### SUPPLIED RECORDS
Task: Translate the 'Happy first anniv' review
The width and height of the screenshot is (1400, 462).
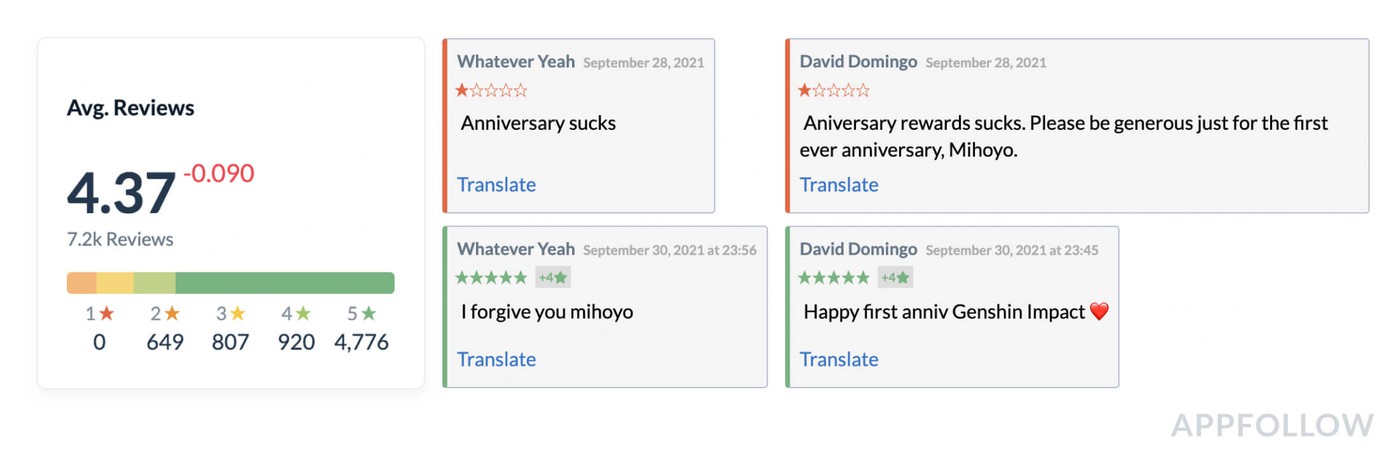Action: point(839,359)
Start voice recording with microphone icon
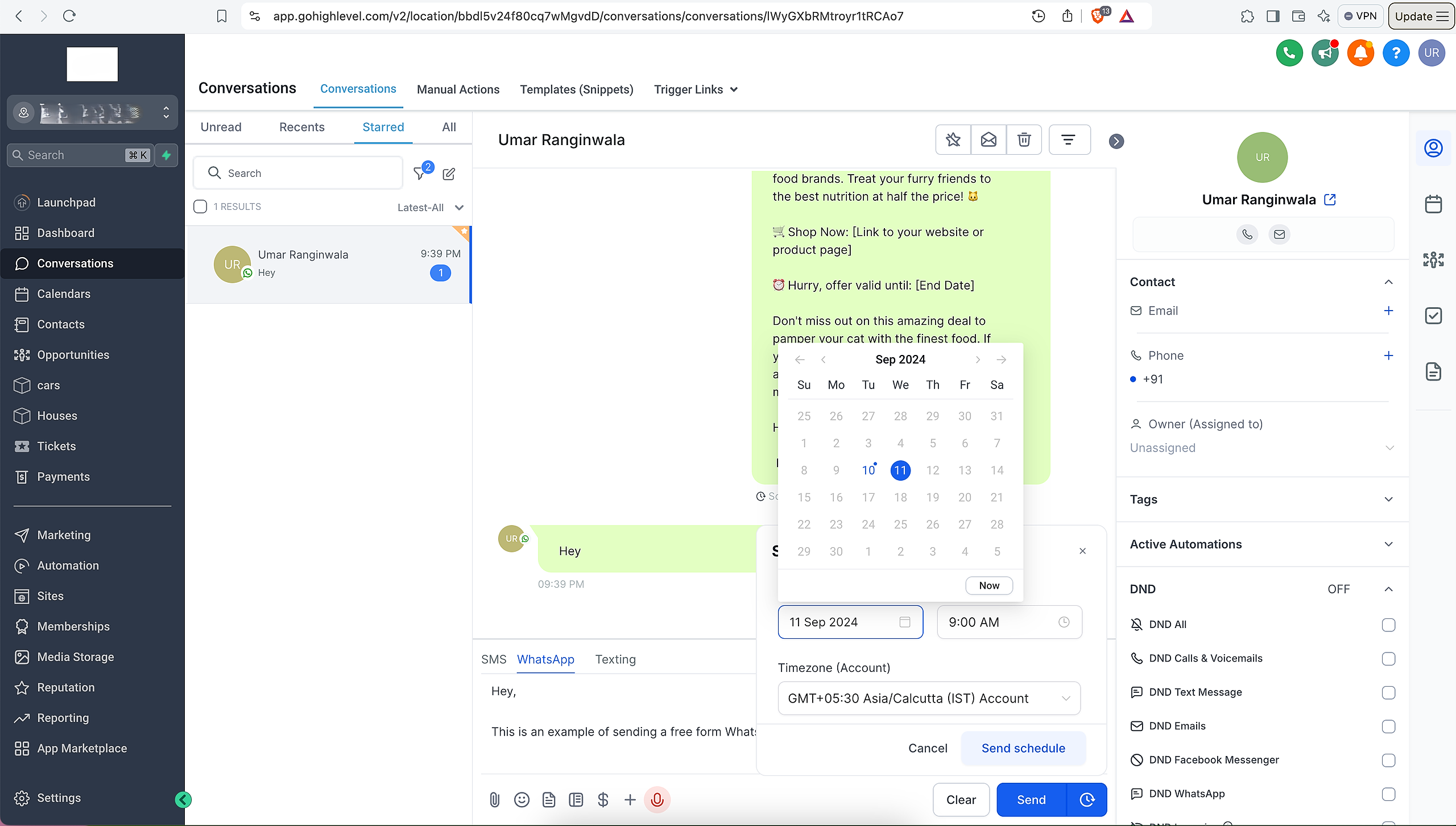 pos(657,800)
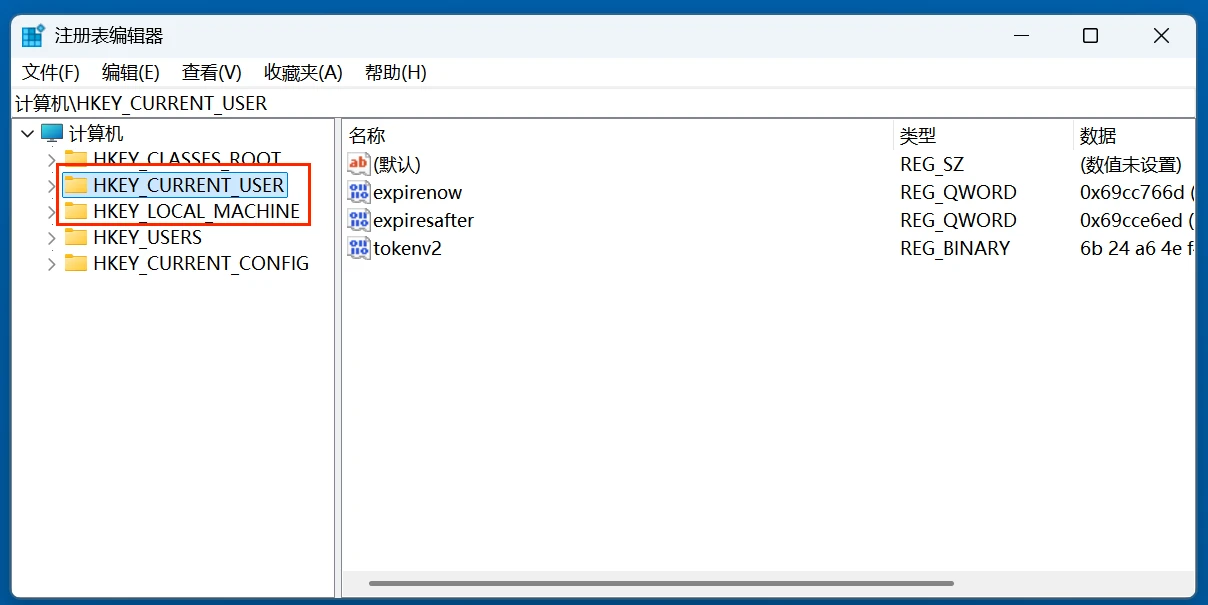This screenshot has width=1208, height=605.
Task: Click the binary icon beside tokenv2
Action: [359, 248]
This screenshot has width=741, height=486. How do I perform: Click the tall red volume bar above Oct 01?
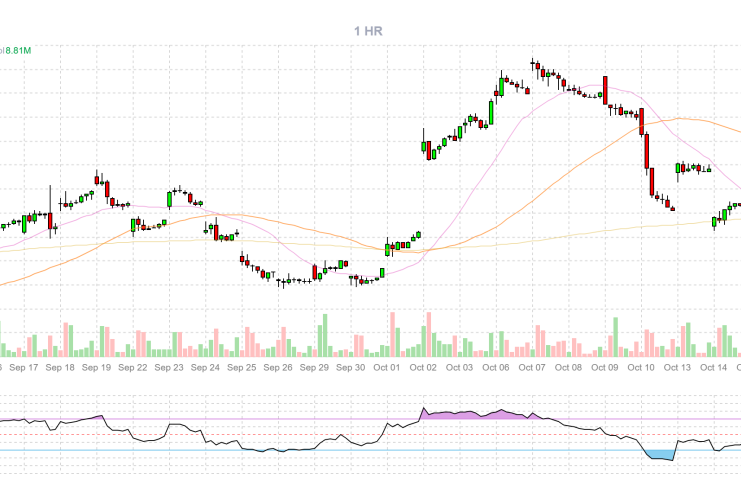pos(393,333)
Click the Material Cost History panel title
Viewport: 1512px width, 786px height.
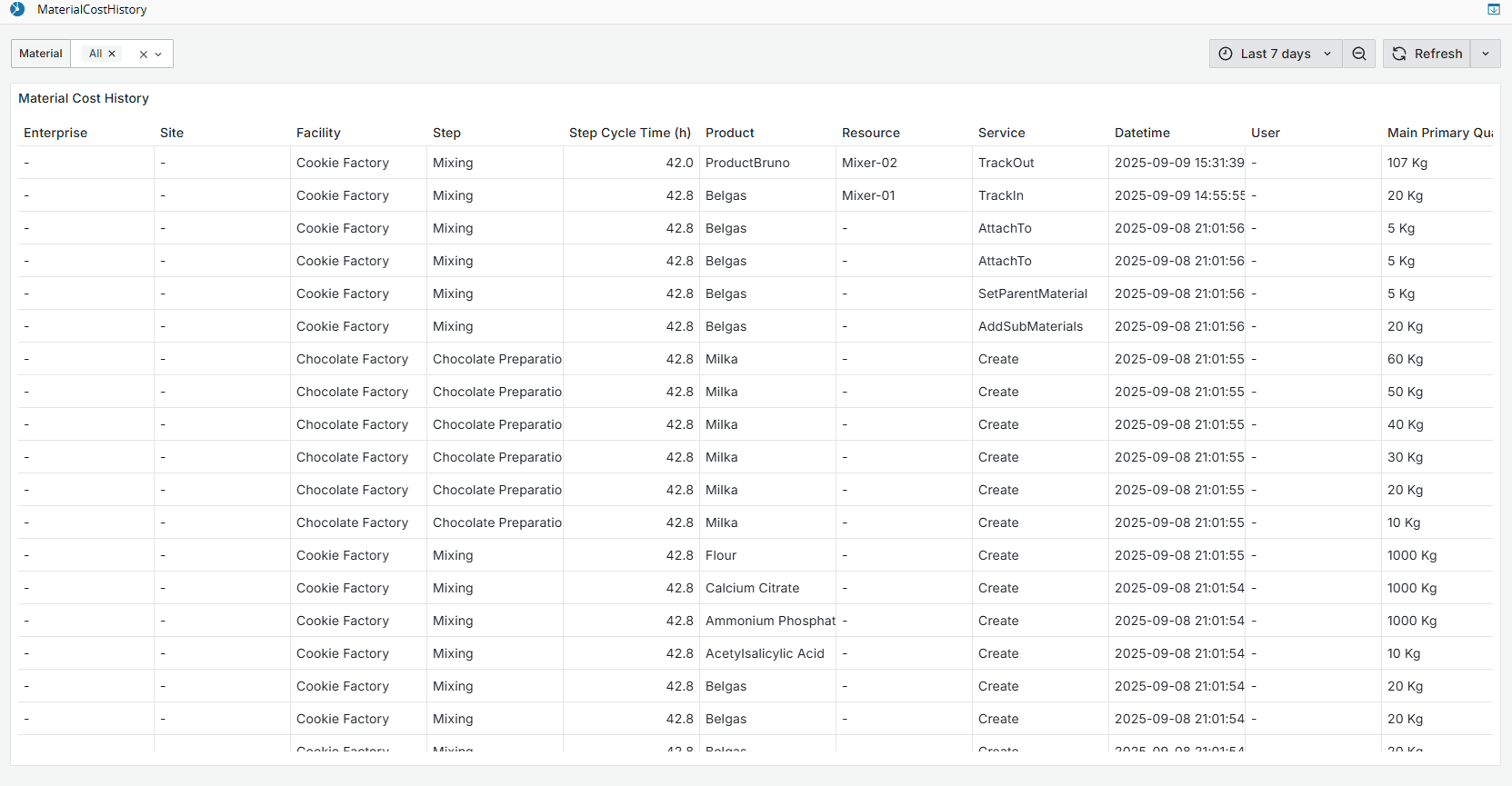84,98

### WHAT THE EXERCISE ASKS
Exactly the lines from the one that contains "Click the Material Cost History panel title" through the final line of the records above are needed, given again word for word, with every picture left out.

### OUTPUT
Click the Material Cost History panel title
Viewport: 1512px width, 786px height.
84,98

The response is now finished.